Triton: Mythological Greek god, the messenger of the big sea. Triton had two daughters.5
Medon: The faithful herald of Odysseus in Homer’s Odyssey.6
Generation Bleu Teams
Team names seem to derive from children’s fairy tales, specifically ones with lessons.
Pied Piper: A story from Germany, which has turned into a lesson in paying someone who is due.7
IFO names all come from liturgical elements in the Catholic Church and songs from it’s Mass.

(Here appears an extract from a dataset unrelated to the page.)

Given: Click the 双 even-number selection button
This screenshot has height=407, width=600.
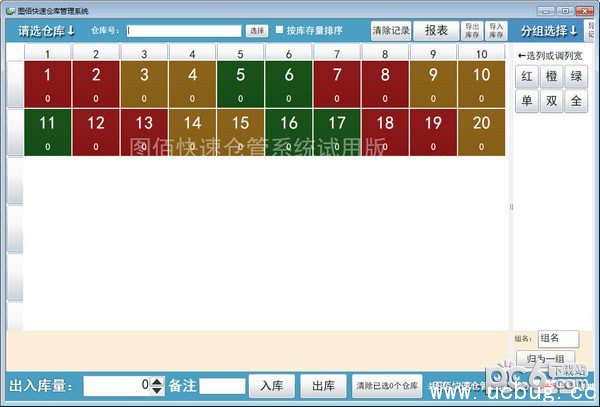Looking at the screenshot, I should pos(551,101).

Alleluia: The word “Alleluia” or “Hallelujah” (from Hebrew) which literally means “Praise ye Yah”, or “Praise Yahweh”. In the spelling “Alleluia”, the term is used also to refer to a liturgical chant in which that word is combined with verses of Scripture, usually from the Psalms. This chant is commonly used before the proclamation of the Gospel.1
Kyrie: A Greek word, shortened from Kýrie, eléison, which means “Lord, have mercy”. The Kyrie is the first movement of a setting of the Ordinary of the Mass. The Kyrie eleison is a song by which the faithful praise the Lord and implore his mercy.2
Gloria: The second movement of a setting of the Ordinary of the Mass. The Gloria is a celebratory passage praising God and Christ. Or from “Gloria in excelsis Deo which is Latin for “Glory to God in the highest”.2
Credo: The third movement of a setting of the Ordinary of the Mass, setting of the Nicene Creed, which is the longest text of a sung Mass.2
Requiem: Or Requiem Mass, also known as Mass for the dead (Latin: Missa pro defunctis) or Mass of the dead (Latin: Missa defunctorum), is a Mass celebrated for the repose of the soul or souls of one or more deceased persons, using a particular form of the Roman Missal. It is frequently, but not necessarily, celebrated in the context of a funeral.3
Liturgy (leitourgia): A Greek composite word meaning originally a public duty, a service to the state undertaken by a citizen. As a religious phenomenon, liturgy is a communal response to the sacred through activity reflecting praise, thanksgiving, supplication, or repentance.